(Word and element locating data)
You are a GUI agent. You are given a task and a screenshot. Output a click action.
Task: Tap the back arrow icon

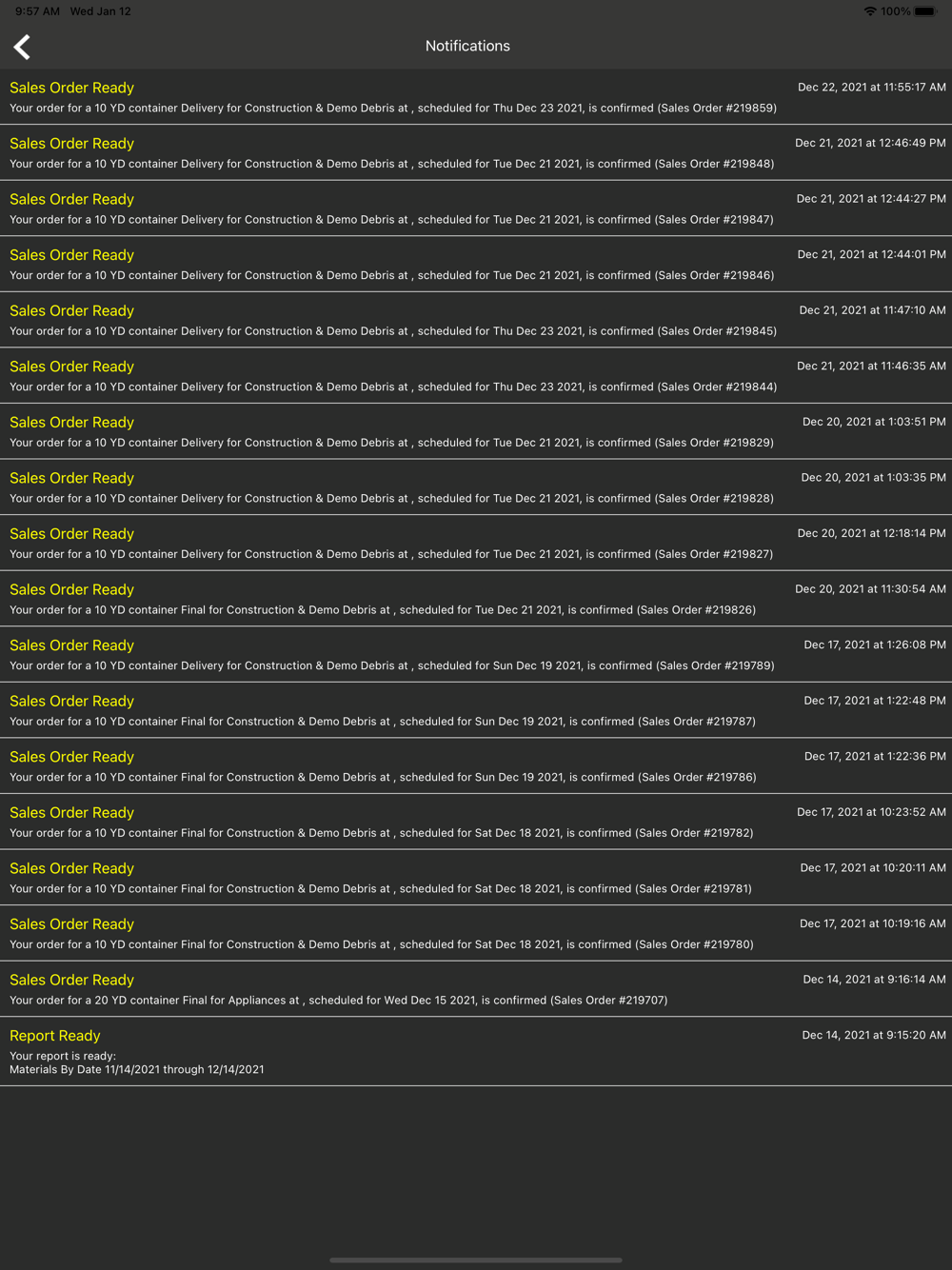coord(23,47)
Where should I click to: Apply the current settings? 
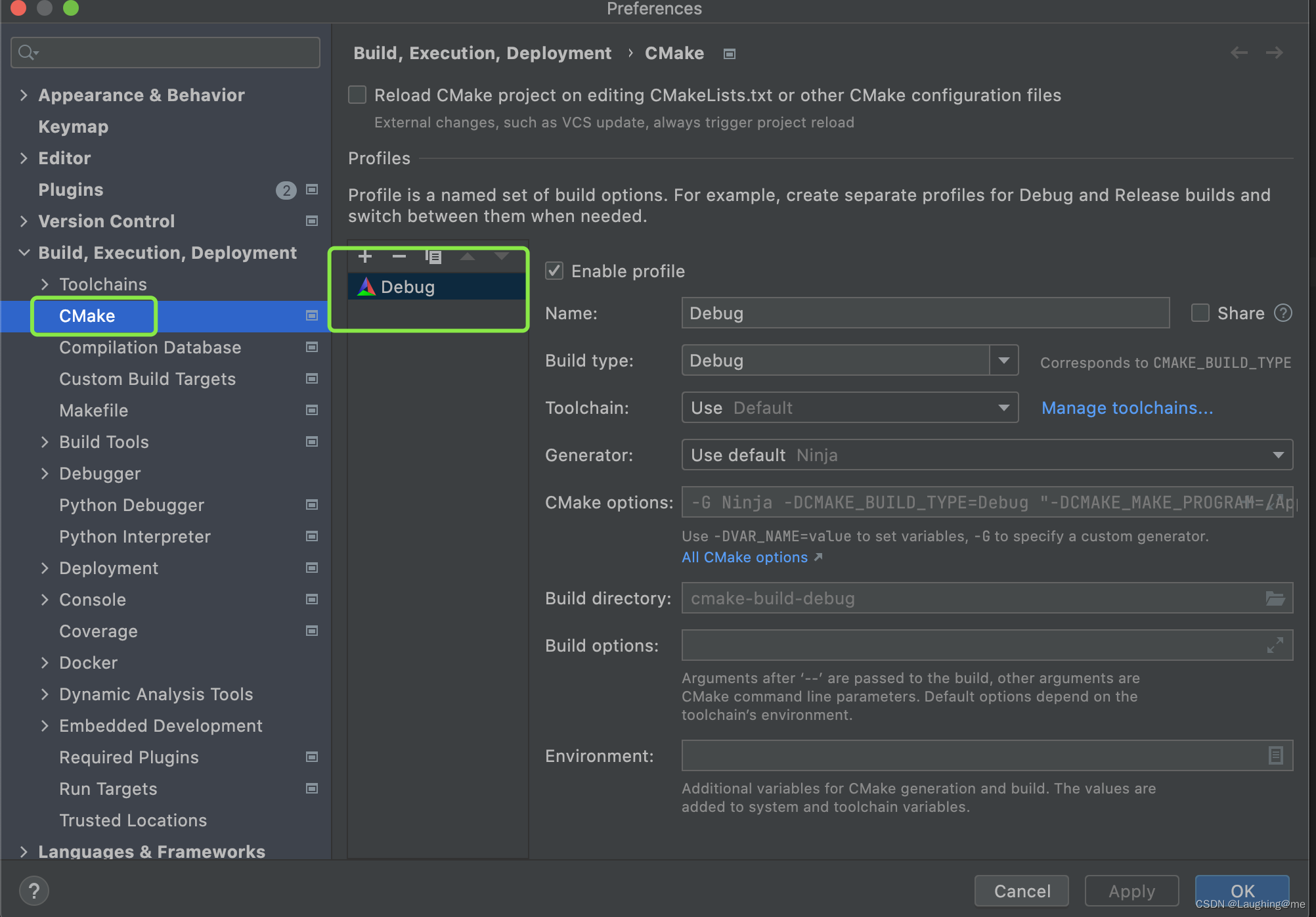(x=1131, y=891)
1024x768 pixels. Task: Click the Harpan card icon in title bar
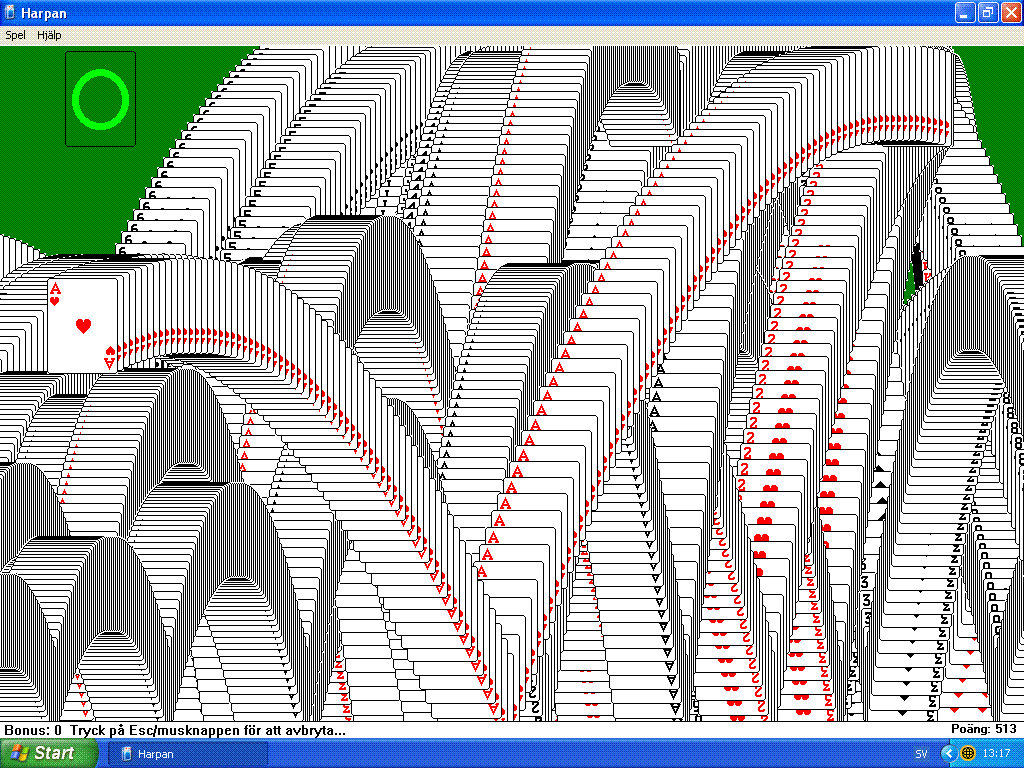(10, 12)
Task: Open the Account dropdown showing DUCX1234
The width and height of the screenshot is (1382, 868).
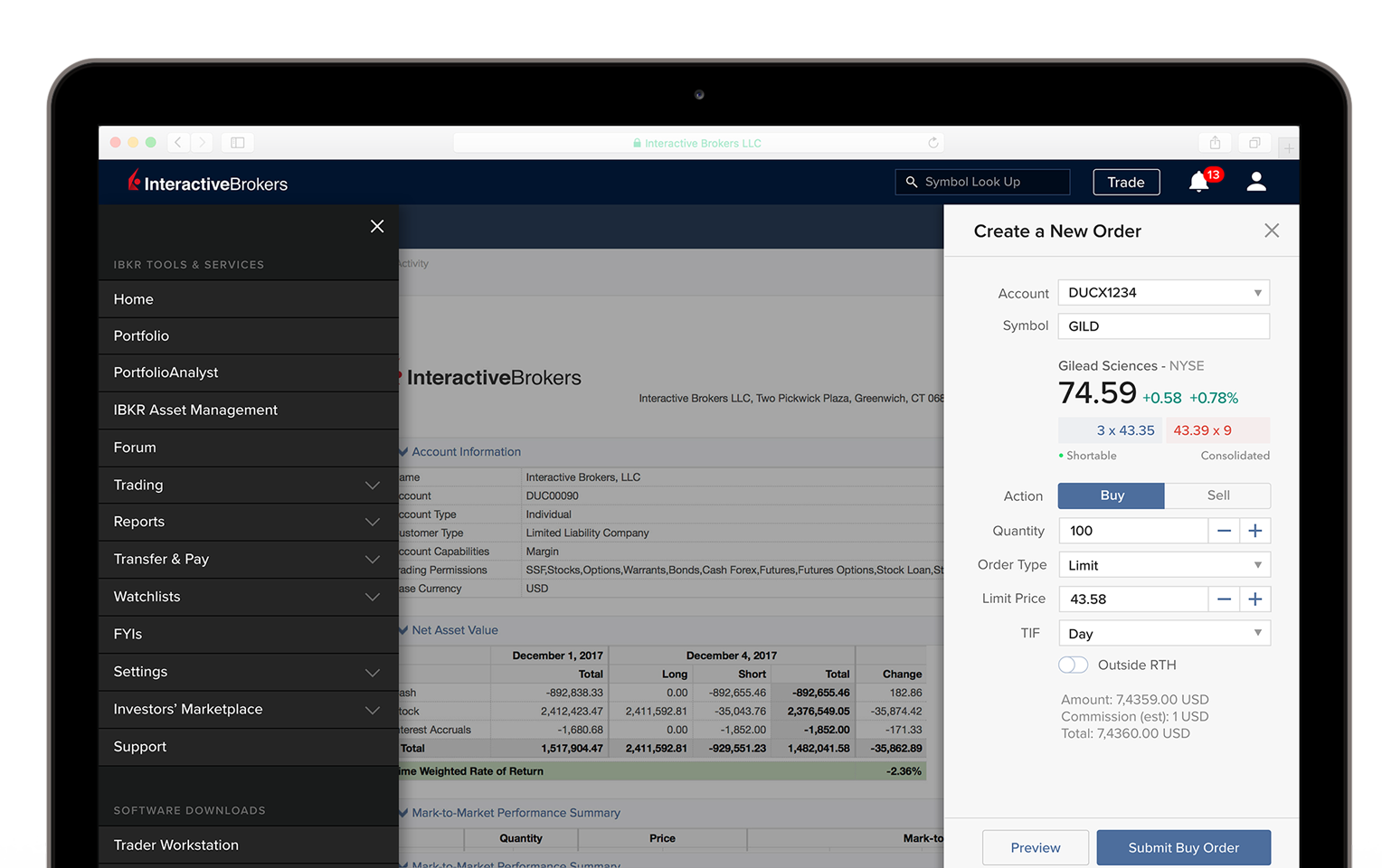Action: [x=1163, y=292]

#### Work to complete
Retype the lines above exactly, omitting the pictures from your answer.

#### Response
You are a GUI agent. You are given a task and a screenshot. Output a click action.
Task: Tap the back arrow icon

coord(23,47)
Where should I click to: Apply the current settings? 
(x=1131, y=891)
1024x768 pixels. Task: Click the Harpan card icon in title bar
(10, 12)
Task: Open the Account dropdown showing DUCX1234
The width and height of the screenshot is (1382, 868).
Action: [x=1163, y=292]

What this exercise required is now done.